To get approved to sell her homemade baked goods, Lisa wrote to her borough to ensure her housing was zoned to allow her to sell. “Then I had to set up my business and sales tax license with the state. I had to have those together in order to submit my business license for Pennsylvania,” Lisa said. “It’s a lot of hurry up and wait. I have a limited food establishment license, which required sending in my food labels, business plan, the plan for how I would meet requirements, and what I plan to sell.” As a licensed therapist who was familiar with her state’s other licensing processes, she was prepared to present lots of documentation for her business.

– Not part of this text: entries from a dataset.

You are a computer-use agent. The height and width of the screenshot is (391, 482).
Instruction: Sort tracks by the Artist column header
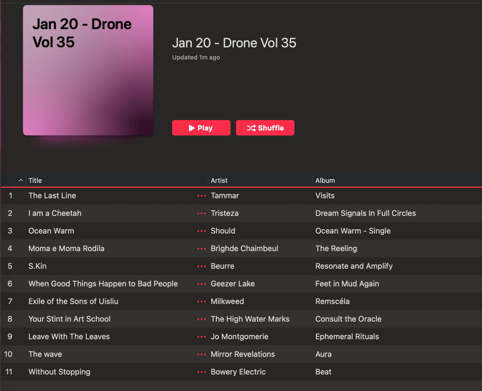(219, 180)
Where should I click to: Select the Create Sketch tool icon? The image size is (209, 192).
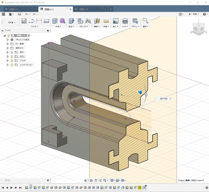point(24,21)
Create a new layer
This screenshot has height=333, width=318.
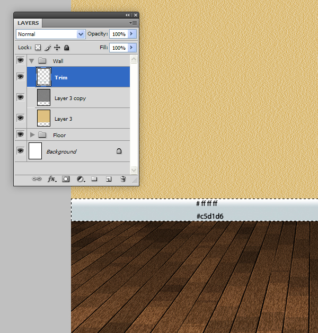pos(108,179)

“I’ve been working on my recipes lately. I like to make my own flavors, and to make something unique and creative,” she said. To this point, she hasn’t been advertising, and word about her business has spread via her friends and family. “I want to get bigger, and maybe partner with local businesses or other makers. For example, I know a guy who roasts coffee locally. How cool would it be to do a cookies and coffee collab box?”
“Classic cookies with a unique twist, mostly plant-based.”
All of Lisa’s cookies are nut-free and soy-free, and most are egg and dairy-free. “I don’t do only vegan, though — people love my classic brown butter chocolate chip and shortbread.”
“I love when I have extras laying around and I can have one for breakfast,” Lisa said. “Fresh out of the oven is great too, but a cookie for breakfast with coffee is a little bit of heaven.”
“I only make flavors I like to eat, but right now my blueberry cornbread cookie is my favorite.” Her cornbread cookie was inspired by Milk Bar, a popular New York-based bakery. “We’re only two hours from New York, so every time I would go to the city, I’d get half a dozen of their corn cookies. This is like a vegan version but with dried blueberries added.”
“My friend Daniel Gutter opened what is called the first Instagram pizza shop,” Lisa said. “He would do pizza pop-ups at houses, used a commercial kitchen, and now is opening his fourth standalone shop. To see him start so small as Pizza Gutt and perfect his recipe and do things simply, and see Philly love his pizza, is awesome. He’s been inspiring because I was there at the first pop-up he had at a friend’s house and now he’s a top pizza guy in the city.”
“Another local business that I love is a vegan bakery near me called Crust Vegan Bakery. They started with pop-ups,” Lisa said. “I love them not only because they’re vegan but they're also really big on social justice issues. They donate a percentage of sales to charity, pay a living wage, and use really great ingredients. They’ve stuck with their mission through the pandemic — supporting community fridges, donating to important causes. When I want to treat myself with a treat that I don’t have to bake, I go to Crust.”
“After 20 years of working for other people, I’ve always loved working with other people, but I haven’t always loved working for other people. It can burn you out,” Lisa said. “I can supervise and meet with colleagues all day, but dealing with red tape is a lot. This job allows me to be creative. I get to set my own schedule, bake what I want to bake, take on jobs I want to take on, and work as hard as I want to work. I like to work hard, but I can do it all on my terms.”
“Everyone should do a pop-up or a larger bake situation to see if you can handle it and if it’s really what you want to do. It’s one thing to bake a dozen cookies. It’s another thing to make 10 dozen cookies in one day. It’s not easy. You have to make sure it’s what you want to do.”
“It’s taken several years of baking regularly to decide that this was the time, and that I was willing to put in the time and effort. If I was working full-time or taking care of my kids all day, it probably wouldn’t have worked. Give things a trial run first — there are so many things to think about, like packaging, advertising, and other costs. It’s taken four months to be licensed, but also four months to get all the other ducks in a row. If I had just jumped in, sent in a check and that was it, I’d be overwhelmed.”